I now know why academics love having meetings every fifteen seconds, why they spend so much time on committees, service-related activities well in excess of what is required of them, sending out needless emails, discussing every tiny little issue for hours, etc. The reason is that they want to avoid doing research.
I'm not saying I'm any different, mind you. I have the same problem. And don't get me wrong, I love doing research. The problem is that everything else I do (preparing for classes, creating fun activities for students, organizing my paperwork, creating new syllabi, going over my tenure portfolio, reading, taking part in committees, etc.) is so much easier. It just is. Three hours of research leave you more exhausted than 8 hours of any other academic activity. Research is hard. It's also fraught with emotional pain. I often drag out work on an article because I'm afraid of the moment where I will have to send it out and prepare myself that rejection can befall me at any moment.
This is why there is always a reason why one can't do research right now. But I just thought of a great way of really advancing one's research. Do you know how when we are scheduled to teach, those hours are marked off on our calendars as the time slots where we are completely unavailable to the world? Something similar needs to be done with research. I teach 7,5 hours per week and in those hours I can't do anything other than teach. So let's say I dedicate 10 hours per week to uninterrupted research and refuse to make myself available to anything or anybody. Just like I do with teaching. Imagine how much I'll be able to publish.

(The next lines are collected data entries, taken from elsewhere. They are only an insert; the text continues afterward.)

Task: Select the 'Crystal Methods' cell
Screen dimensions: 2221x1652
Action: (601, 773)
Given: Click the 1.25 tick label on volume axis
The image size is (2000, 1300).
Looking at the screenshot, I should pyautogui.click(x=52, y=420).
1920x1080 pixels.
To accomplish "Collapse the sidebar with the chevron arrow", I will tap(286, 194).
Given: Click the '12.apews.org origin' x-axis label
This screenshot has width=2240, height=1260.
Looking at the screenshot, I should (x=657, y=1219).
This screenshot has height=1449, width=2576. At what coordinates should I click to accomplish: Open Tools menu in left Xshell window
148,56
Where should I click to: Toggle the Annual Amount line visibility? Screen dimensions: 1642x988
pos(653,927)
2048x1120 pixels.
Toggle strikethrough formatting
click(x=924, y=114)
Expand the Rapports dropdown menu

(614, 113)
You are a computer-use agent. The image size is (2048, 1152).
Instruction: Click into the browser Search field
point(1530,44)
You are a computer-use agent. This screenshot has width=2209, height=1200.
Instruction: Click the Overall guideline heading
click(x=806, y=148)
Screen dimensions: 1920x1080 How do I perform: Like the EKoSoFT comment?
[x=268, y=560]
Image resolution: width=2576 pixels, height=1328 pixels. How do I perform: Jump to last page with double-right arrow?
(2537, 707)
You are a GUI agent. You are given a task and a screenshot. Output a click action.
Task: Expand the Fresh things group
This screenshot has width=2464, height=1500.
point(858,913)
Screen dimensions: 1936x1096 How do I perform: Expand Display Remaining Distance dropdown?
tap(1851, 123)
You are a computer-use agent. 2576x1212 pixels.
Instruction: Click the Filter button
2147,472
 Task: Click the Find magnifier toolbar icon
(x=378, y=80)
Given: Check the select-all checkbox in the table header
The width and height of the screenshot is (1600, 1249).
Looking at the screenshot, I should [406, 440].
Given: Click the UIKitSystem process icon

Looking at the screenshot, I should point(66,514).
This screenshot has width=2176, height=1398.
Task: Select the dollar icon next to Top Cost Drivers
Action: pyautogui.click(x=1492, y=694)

I'm terrified of becoming one of those failed scholars who only produced enough research to get by the tenure committee. So now I will be trying out this new strategy. I will keep you informed about whether it works. But I feel like there is something really valuable in this strategy I just devised.
3 comments:
“So let's say I dedicate 10 hours per week to uninterrupted research and refuse to make myself available to anything or anybody. Just like I do with teaching. Imagine how much I'll be able to publish. “
That’s fine if you have a good project. Sometimes you get stuck with a bad project that just isn’t working out and you think that a job in administration looks pretty good. Check out this video.
Bad project by Lady Science http://www.youtube.com/watch?v=Fl4L4M8m4d0
This is a great idea, in my opinion. I have done it from time to time. Usually, it has involved keeping Thursdays completely free for research, when I had no Thursday classes. But, I have never managed to do it beyond a single semester; then it falls apart for an extended period. I sometimes suspect that it is ADD at work in my brain.
It is a very good project I'm working on right now. The article I'm writing is so complex that I can't tell you what my findings are without consulting my notes. I've been doing research for it since May, and only today I actually started writing it. I feel happy but terrified.